Я не раз встречал эту печальную предзакатную тишину и в Севастополе: быстро смеркается, прозрачные голубые тени ложатся на каменные набережные, зажигающиеся фонари таинственно высвечивают зелень деревьев. На кораблях бьют склянки, ясно слышимые в повисающей тишине, шуршит прибой, а на юте нашего гидрографа стихает разговор матросов.
Даже когда рядом люди, мне все равно кажется в этот час, что я один. Мягко, неслышно мир вокруг расползается, растворяется, исчезает, оставляя тебя один на один с твоей светлой печалью. И тогда кажется, что вот это ощущение и есть Настоящее, все прочее же – лишь пустая суета шумного дня.
…Резкий плачущий крик чайки оторвал меня от воспоминаний. Я глянул на запад: солнце уже не просвечивало сквозь береговой лес. Скоро должно было стемнеть. Я подумал о своем капитане, оставшемся у геологов: как он там? Старика было жаль. На днях он сам говорил, что это лето, видимо, станет его последним сезоном. Кто займет его место в рубке парохода? Скорее всего – какой-нибудь зеленый выпускник мореходки, для которого не нашлось места получше. Это тоже было грустно, потому что старый пароход казался мне усталым живым существом, старым тружеником, достойным лучшего.
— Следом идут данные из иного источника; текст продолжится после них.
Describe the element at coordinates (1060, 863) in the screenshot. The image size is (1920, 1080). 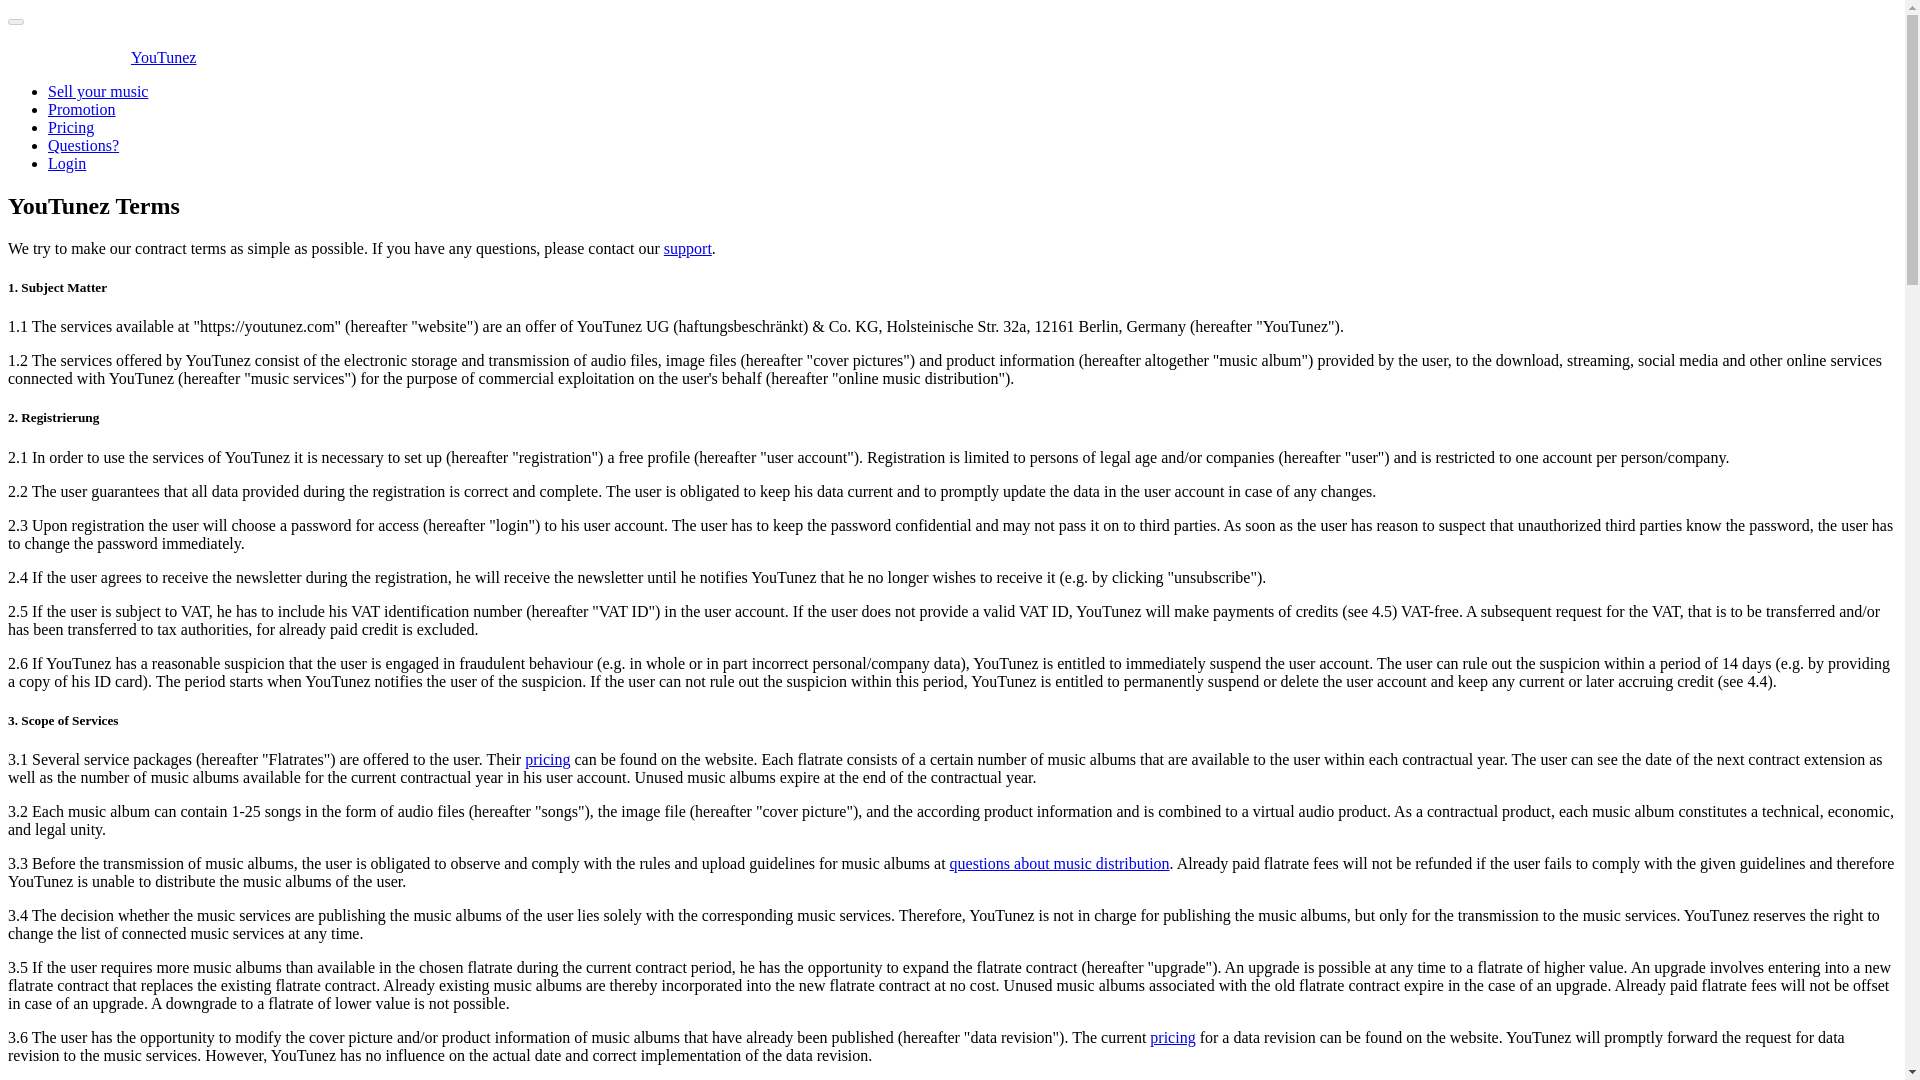
I see `Questions about Music Distribution` at that location.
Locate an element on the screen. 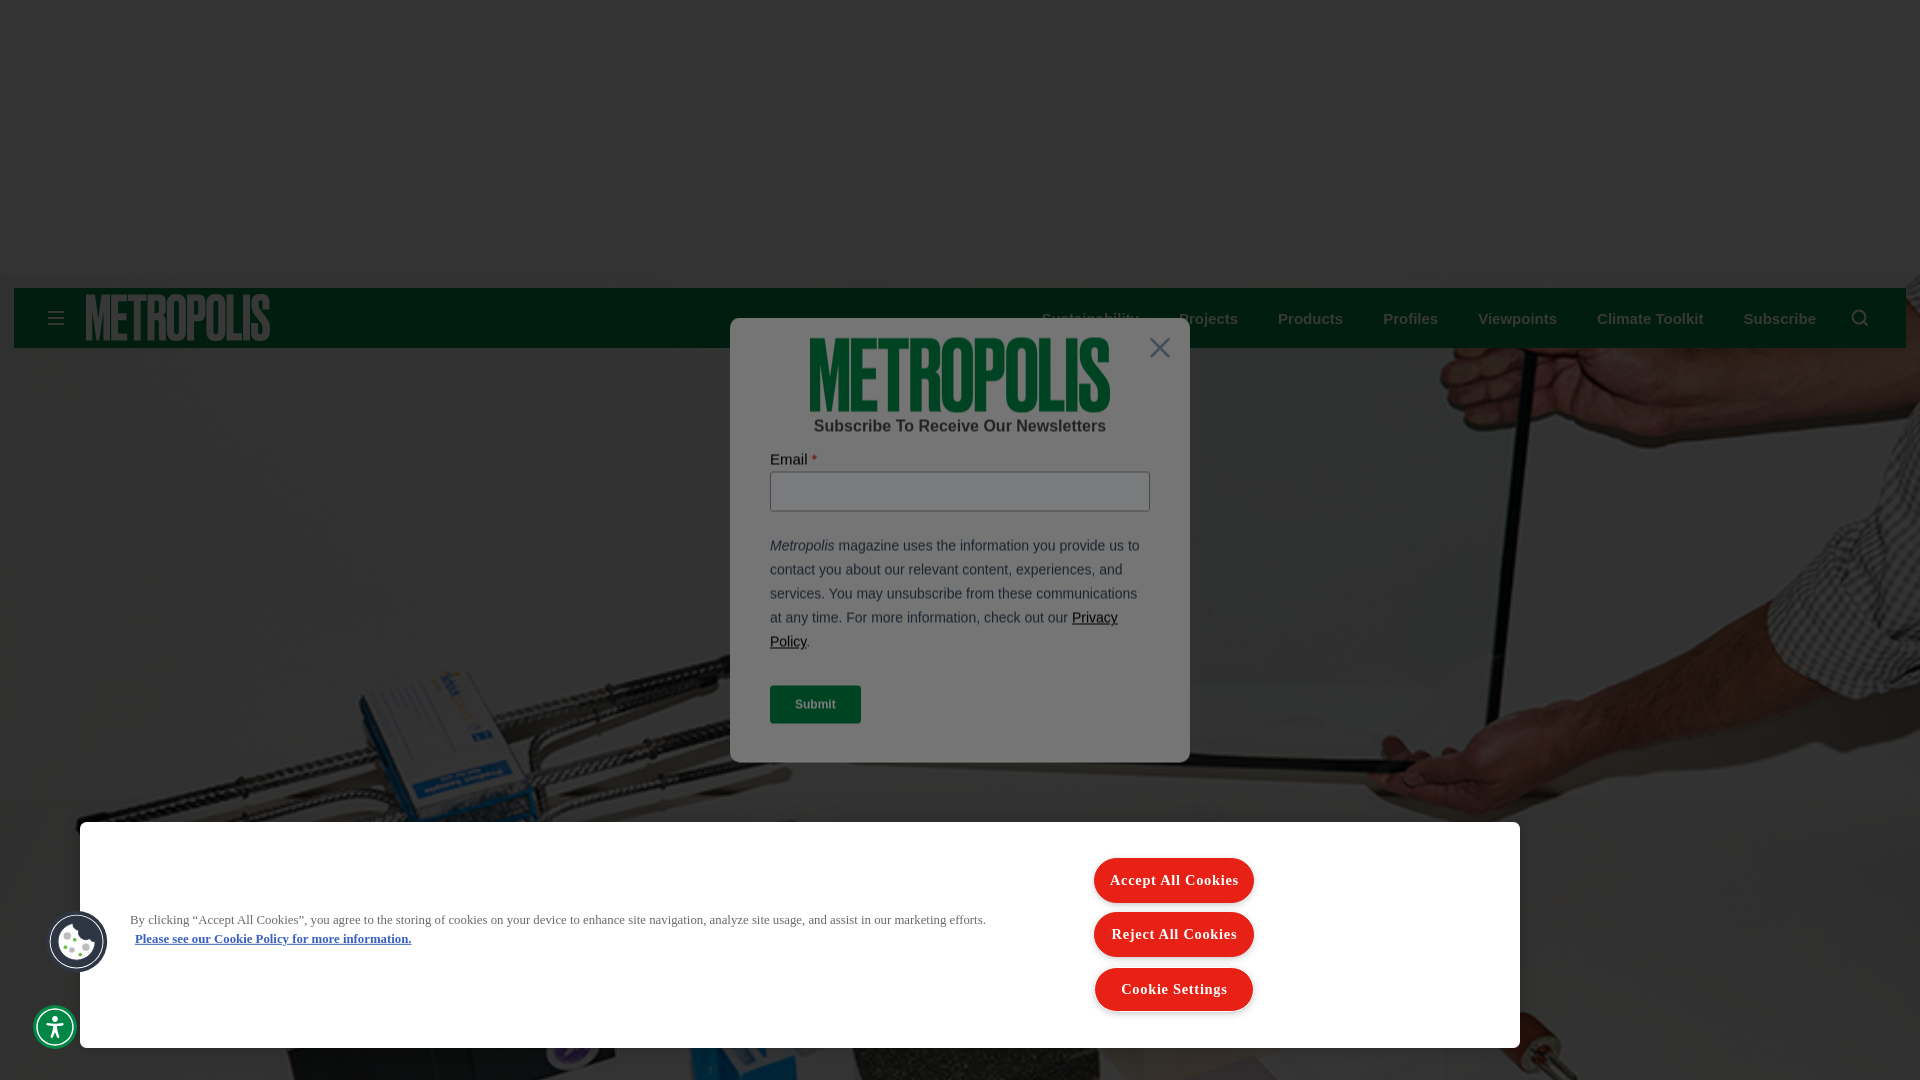 Image resolution: width=1920 pixels, height=1080 pixels. Sustainability is located at coordinates (1089, 318).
Появление первых прозрачных клочьев тумана над черной речной водой меня почти испугало. Здесь, в низовьях Кичуги, не редкостью были страшные плотные туманы, в которых вытяни руку – не увидишь не то что пальцев, но и самой руки. Вести пароход в таком молоке было бы немыслимо, тем более – мне. Если над рекой соберется большой туман, придется глушить машину и дожидаться утра. А это тем более нежелательно, что на базе сидит разъяренный начальник, который и сейчас-то уже, наверное, рвет и мечет, недоумевая, куда делся пароход. Во время утреннего сеанса связи он поднимет на ноги райцентр, заставит искать свободный вертолет. Что тогда будет, лучше не думать.
Я до отказа выдвинул вперед рукоять хода – на «самый полный». Этот участок реки я знал хорошо, здесь можно было не бояться камней и других неприятностей. Конечно, наш пароход был не тем судном, на котором стоит слишком часто ходить «самым полным» («старичок» мог этого просто не вынести), но сейчас я надеялся, что смогу или проскочить район тумана, или хотя бы подойти как можно ближе к базе, чтобы с утра успеть успокоить начальника до связи. Машина застучала резвее, судно едва заметно качнулось, набирая новую скорость.
Однако туман поднимался как-то уж слишком быстро. Никогда раньше не приходилось мне такого видеть. С каждой минутой он все сильнее заливал долину, белесыми пятнами и рукавами ложась на темную воду. Начинало темнеть всерьез. Я включил передний мачтовый прожектор, но он высветил лишь еще более плотный туман у меня по курсу. Мне показалось даже, что где-то там, впереди, туман поднимается отвесной мутной стеной, в которую беспомощно уперся луч прожектора. Надо было срочно искать место для ночевки, пока оставалась хоть какая-то видимость.
Я глянул на ближайший берег; теперь он уже казался темной стеной, а туман на его фоне выглядел светящимся. И нечто в этой береговой стене задержало мой взгляд – нечто еще более темное, чем лес. И я почти вздрогнул. Потому что понял, что это было.
Это был вход в протоку. В мою протоку.
Инстинктивно я вытянул рукоять хода на себя – на «самый малый». Пароход, постепенно останавливаясь, прочапал еще десяток-другой метров и почти встал; шумная отвальная носовая волна улеглась, машина стучала тихо-тихо, едва удерживая судно на течении.
Хотя солнце уже ушло, печальная тишина предзакатного часа снова коснулась меня. Если бы не она, я мог бы посмеяться над мелькнувшей у меня сумасшедшей мыслью – ввести пароход в протоку и там переждать ночь и туман. Конечно, делать этого было нельзя: протока могла оказаться заболоченной старицей какого-нибудь ручья, мелкой и забитой корягами. Чуть подруливая, я развернул пароход так, чтобы размытое пятно света от мачтового прожектора упало на устье протоки, но это ничего мне не дало, кроме зябкого ощущения неуютности: провал в стене деревьев все равно выглядел пугающе черным. И тут я вспомнил про дедову карту.
Мой кэп ею почти не пользовался, и она лежала в маленьком рундучке у штурвальной стойки вместе с древним коробком спичек, старым монокуляром, курвиметром, карандашами и прочей мелочью. Карта эта была у моего капитана с послевоенных времен, а сама она осталась в этих местах от первых военных топографов и гидрологов, работавших здесь еще в тридцатых годах. Кэп берег ее: карта была кладезем полезной информации, отсутствующей на современных двухверстках.